= Document extract =

┌────────

The beginning of this week was a real bummer. A couple of days after Field Day, my trusty laptop gave up the ghost. Fortunately, it waited to die until after Field Day. However, this weekend I rode my bike for the first time since my knee surgery. So I put that one in the “Win” column.
On Saturday, I loaded up the bike and headed out to a section of the Schuylkill River Trail that opened recently. I took along my AnyTone AT-D878UV, Bluetooth ear piece, and Bluetooth push-to-talk button. I planned to operate bicycle-mobile into our local repeater.
Before hopping on the bike, I sat in the truck and paired the Bluetooth devices to the radio, and everything seemed to work—until I got on the bike. I think the battery in the PTT button died, so I put the radio stuff back in the truck and headed off down the trail.
I’m happy to report that the new knee performed flawlessly—no pain or tightness at all. The bike was none the worse for sitting idle in the garage for more than a year. I didn’t want to push it, so I kept my ride to three miles round-trip. Plus, the humidity was brutal this morning, so I declared victory and headed home.

└────────

= Extracted records =

┌────────

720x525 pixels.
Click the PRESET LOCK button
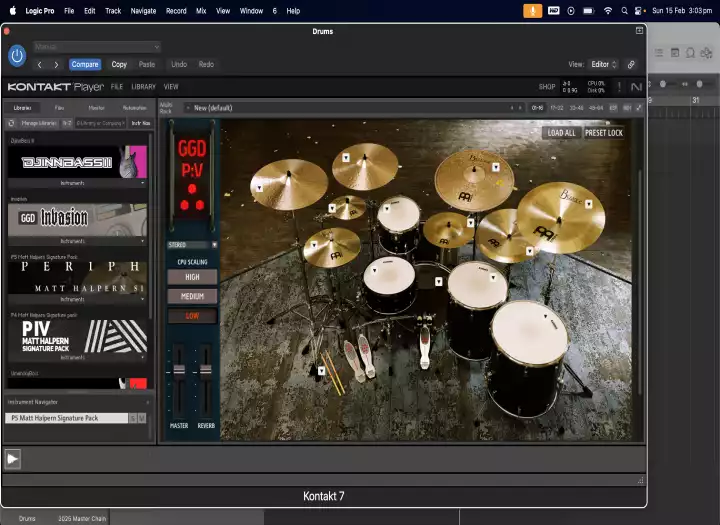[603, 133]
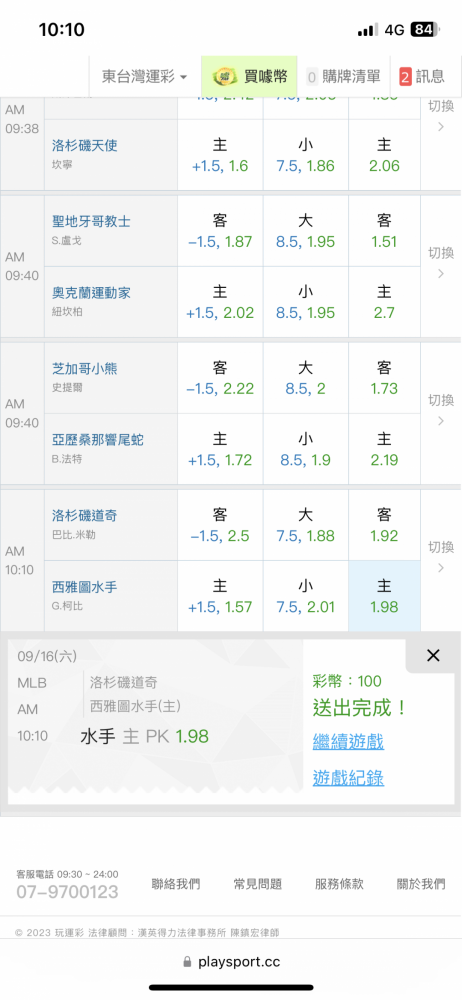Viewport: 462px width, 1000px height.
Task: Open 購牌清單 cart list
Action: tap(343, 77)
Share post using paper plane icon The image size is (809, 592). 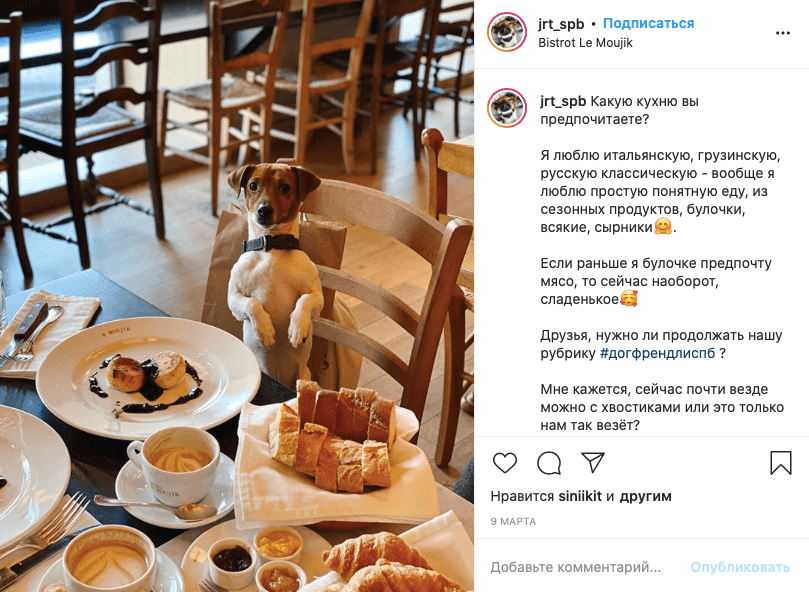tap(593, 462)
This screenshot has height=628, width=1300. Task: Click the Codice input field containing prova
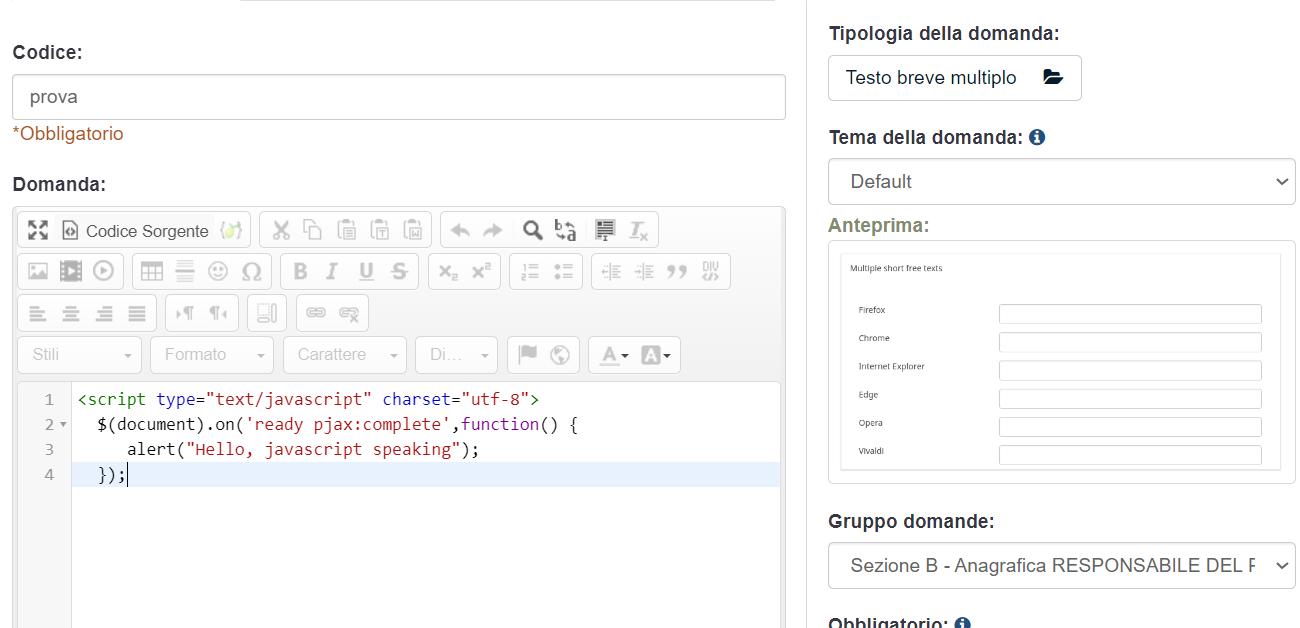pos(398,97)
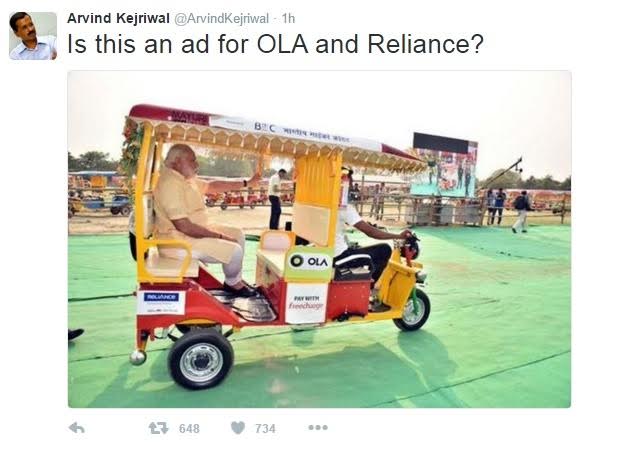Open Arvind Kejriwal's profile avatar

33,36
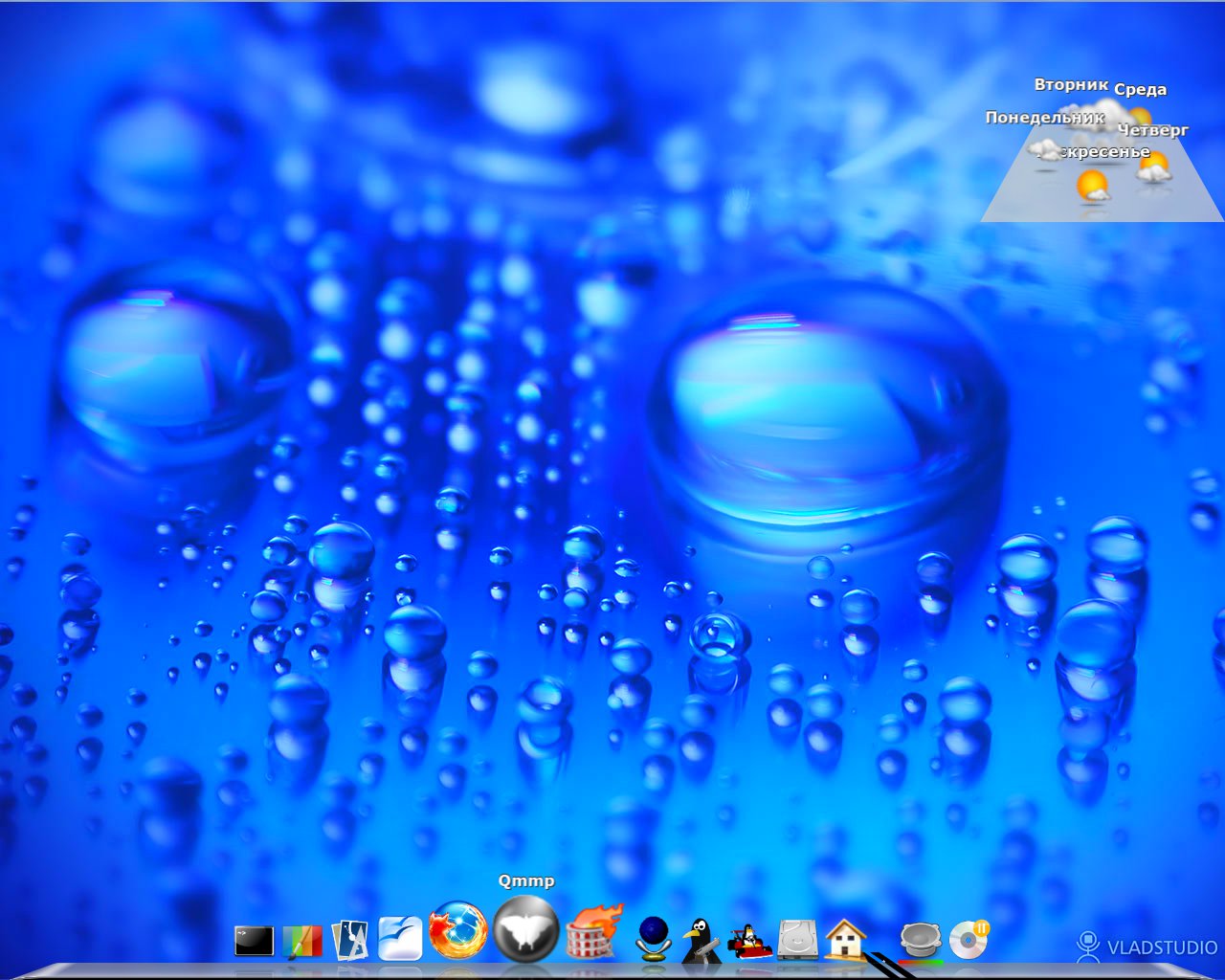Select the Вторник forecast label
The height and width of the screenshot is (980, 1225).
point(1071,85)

└────────
┌────────

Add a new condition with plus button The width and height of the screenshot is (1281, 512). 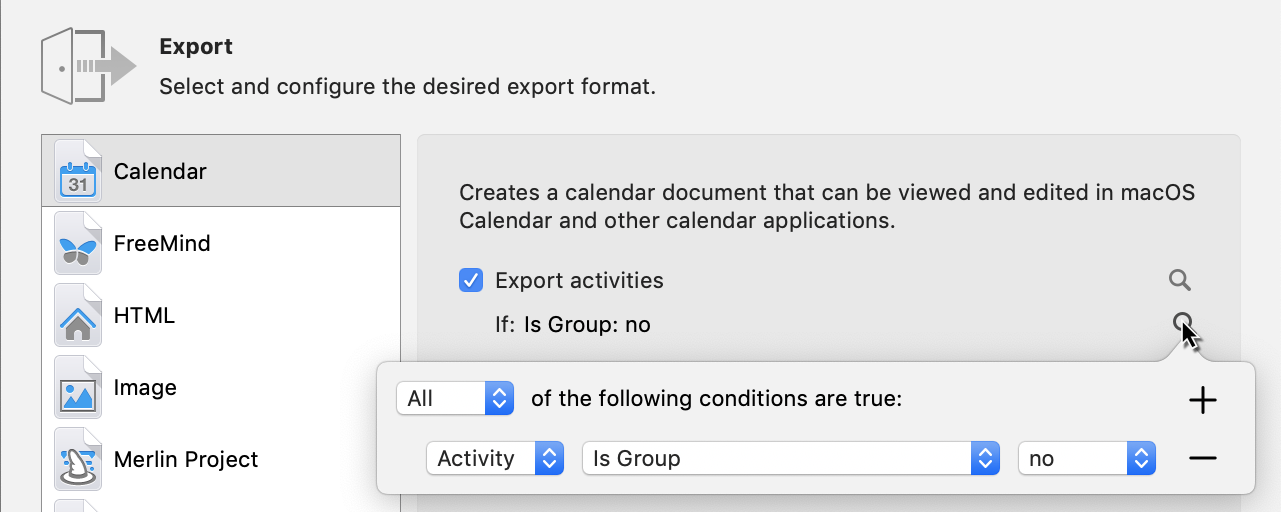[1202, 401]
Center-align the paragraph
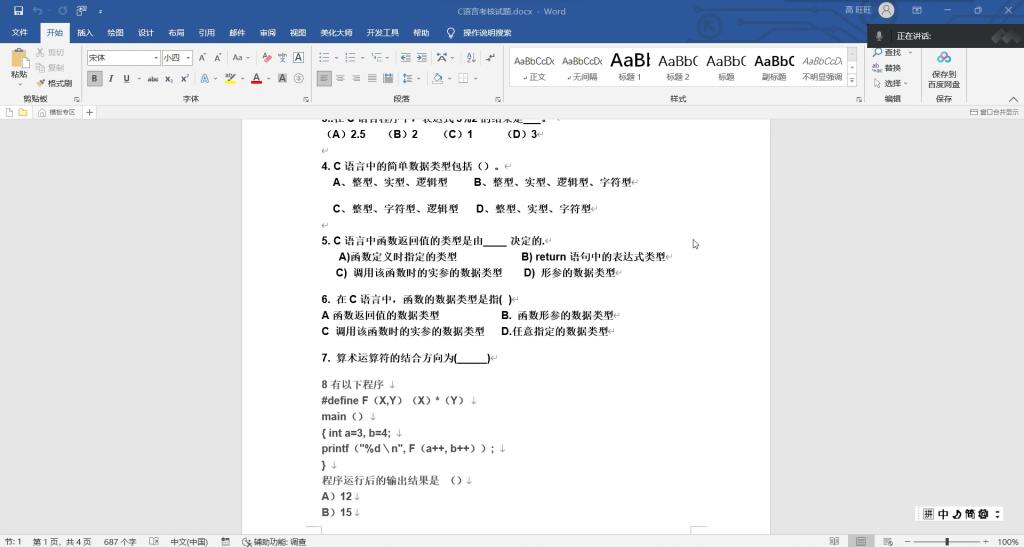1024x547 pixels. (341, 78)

└────────
┌────────

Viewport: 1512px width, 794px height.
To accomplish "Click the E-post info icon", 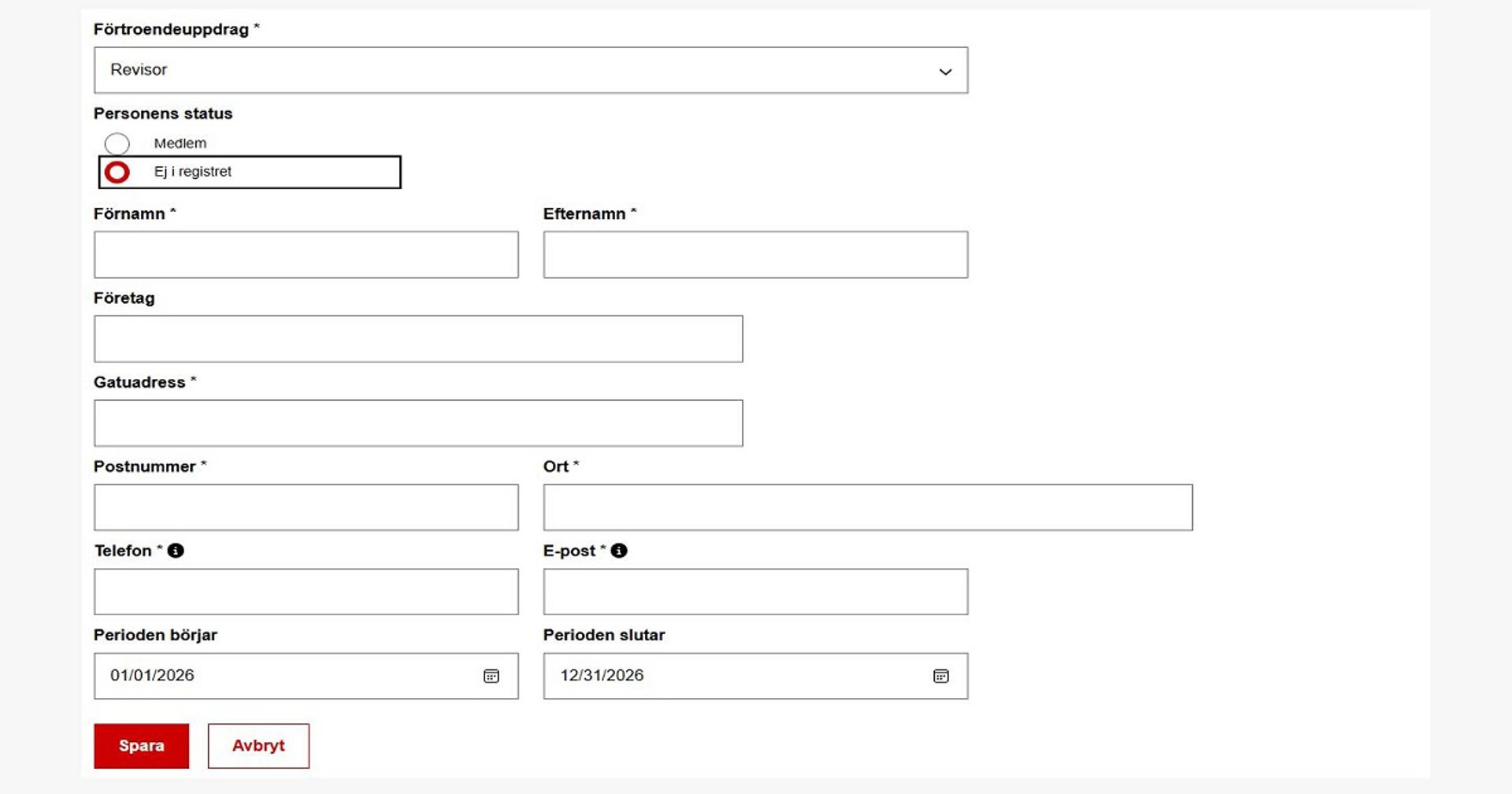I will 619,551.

└────────

= Aim of the exercise =
In the post about the first bike ride after knee surgery, how long was the ride? You can leave the records aside; the tasks here don't use them.

= Response to the task =
Three miles round-trip.